• _Your goal_
Exactly the lines from the one holding "Open the Мелкие значки view dropdown" through the final line of the data are wanted, copied as written.

• _Records shown_
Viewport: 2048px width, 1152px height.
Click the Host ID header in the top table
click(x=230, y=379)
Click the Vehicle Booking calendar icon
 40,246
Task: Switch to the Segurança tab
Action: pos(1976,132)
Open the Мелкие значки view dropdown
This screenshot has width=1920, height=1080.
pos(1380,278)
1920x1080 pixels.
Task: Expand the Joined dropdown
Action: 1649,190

• _The answer_
Open the Мелкие значки view dropdown
This screenshot has width=1920, height=1080.
pos(1380,278)
1920x1080 pixels.
Task: Expand the Joined dropdown
Action: 1649,190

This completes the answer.